Starting out with home automation

A friend of mine is in the middle of building his new apartment, and as he knows I have a bit of experience with home automation he asked me for some pointers. I started writing up some parts that I think he needs to address now while building it out to make his life easier. And then I thought if I do it in english, I can make a post out of it so here it goes. We will see how much ends up being general and how much ends up being specific for his apartment.

My first thoughts are that there are two things important here. One is to allow yourself to do the “smartification” of the apartment in phases and at no point to have a non functioning apartment.

Ok, so here is goes, in no particular order:

First tell your electrician to get neutral line into all the cubbies for the switches. This will allow to use a lot wider range of relays, dimmers etc. Also tell your electrician to use deeper cubbies to allow something like this to fit behind the switches.

A lot of these small relays and dimmers are to be controlled also by the switch in parallel to being controlled through the zigbee network. One thing to look out / or to choose it that some, especially the dimmers, expect a push button to be able to control the level of the light. Some are able to be configured to expect a switch. If there is a switch then you are not able to control the light level from the switch, but the UX for a random person entering the apartment is not different then a non-smartified house. One thing to look out for, if you decide to go with push buttons, until the controllers are installed, you would not be able to use the lights, or you would need to buy two sets of switches.

A thing to buy right away and give to the electrician is a whole apartment power usage meter. This gets installed in the main electricity distribution box. The meter works on its own and can also be integrated into home assistant.

All the covers, so the ones on the roof windows, and the blinds on the big windows can be automated with these devices. Similar to the dimmers, to some of these you can connect an external switch and be able to use standard push buttons to physically. If you want to have the buttons they should be wired standard, just have the power coming to the covers and then going to the buttons, and later on that fork/split the cover control device will be added.

I believe that the best automation software to choose is homeassistant. Starting off, it is best to run it on a raspberry pi. There are images already prepared that run without any additional configuration to get it started. There are some downsides, but are not really important now.
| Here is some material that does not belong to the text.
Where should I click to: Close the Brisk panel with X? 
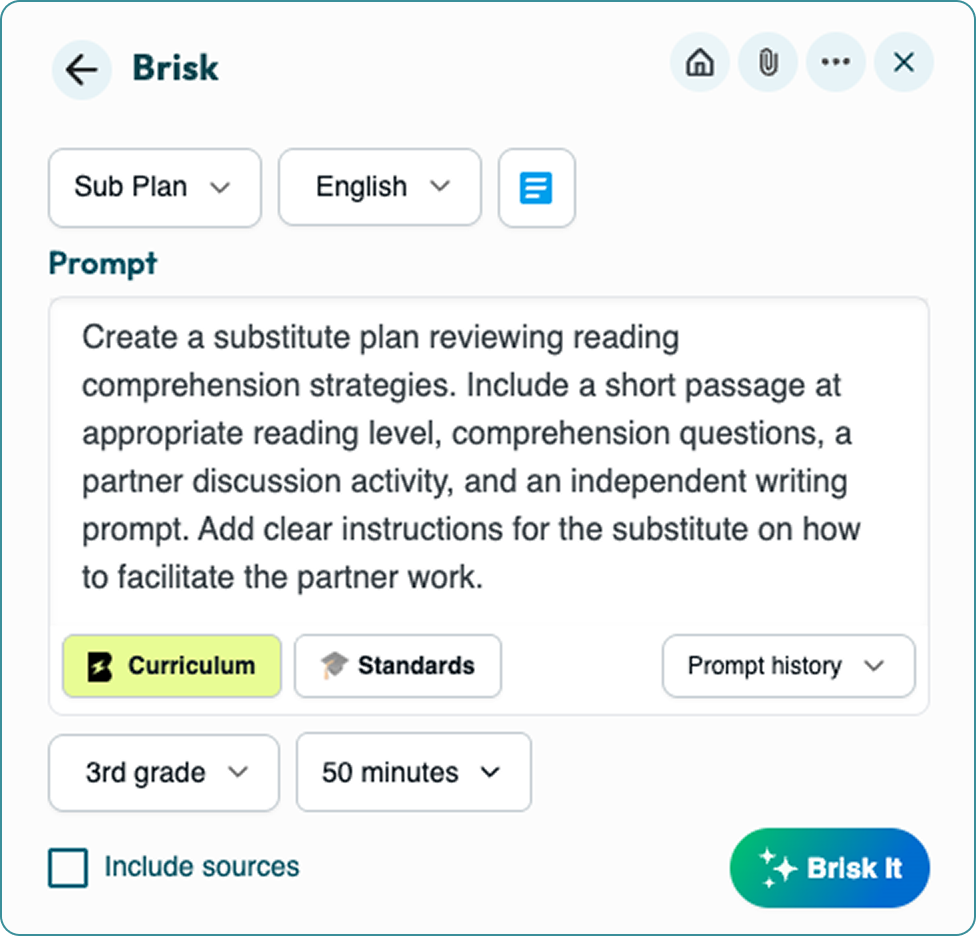(x=904, y=62)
By the time there is a problem ( usually the sd card braking ), you will figure out how do you want to solve that, depending on if you want to additional space, power or something else from your system running home automation. Just make sure to make backups, but now that is pretty easy as you can link your home assistant with your google drive, so it will automatically save your backup in your google drive. Recovering your system from a backup is surprisingly easy.

The main wireless network. There will always be multiple networks through which the devices that you have at home connect to your homeassistant instance. But it is good to select one that will be your primary. The available are wifi, zigbee, z-wave, rf. Out of these my first choice is zigbee. z-wave devices need to be certified to fully work with the network, that makes the device usually work better, but they are more expensive and hard to get than zigbee. Wifi devices usually use more power, so having them work as standalone sensor devices is not really conveniant. RF devices were used a long time ago, they are not really secure or ergonomic to use any more. To me, zigbee makes sense the most. It kinda removes most of your home automation devices from your IP network to a separated one. Zigbee makes a mesh network, so with enough devices, especially ones with continuous power (they usually act as a repeater / router in the mesh network), the newrok will cover your whole apartment without needing to do anything special for your wifi network.

The company around the homeassistant project make their own usb zigbee adaper called Skyconnect, so I would use that to connect to the zigbee mesh. As it is sure to be supported as best as it can in homeassistant.

Last tip, if you are buying a new thing for the apartment that you can see being integrated into the home automation, it is better to start by looking at the currently officially supported homeassistant integrations and the list of zigbee devices where you can see if there are some problems with a particular device or not. It is better to do that, then trying to integrate something in a very complicated way (jailbraking, reverse engineering, writing specific automations just to calculate an internal value etc).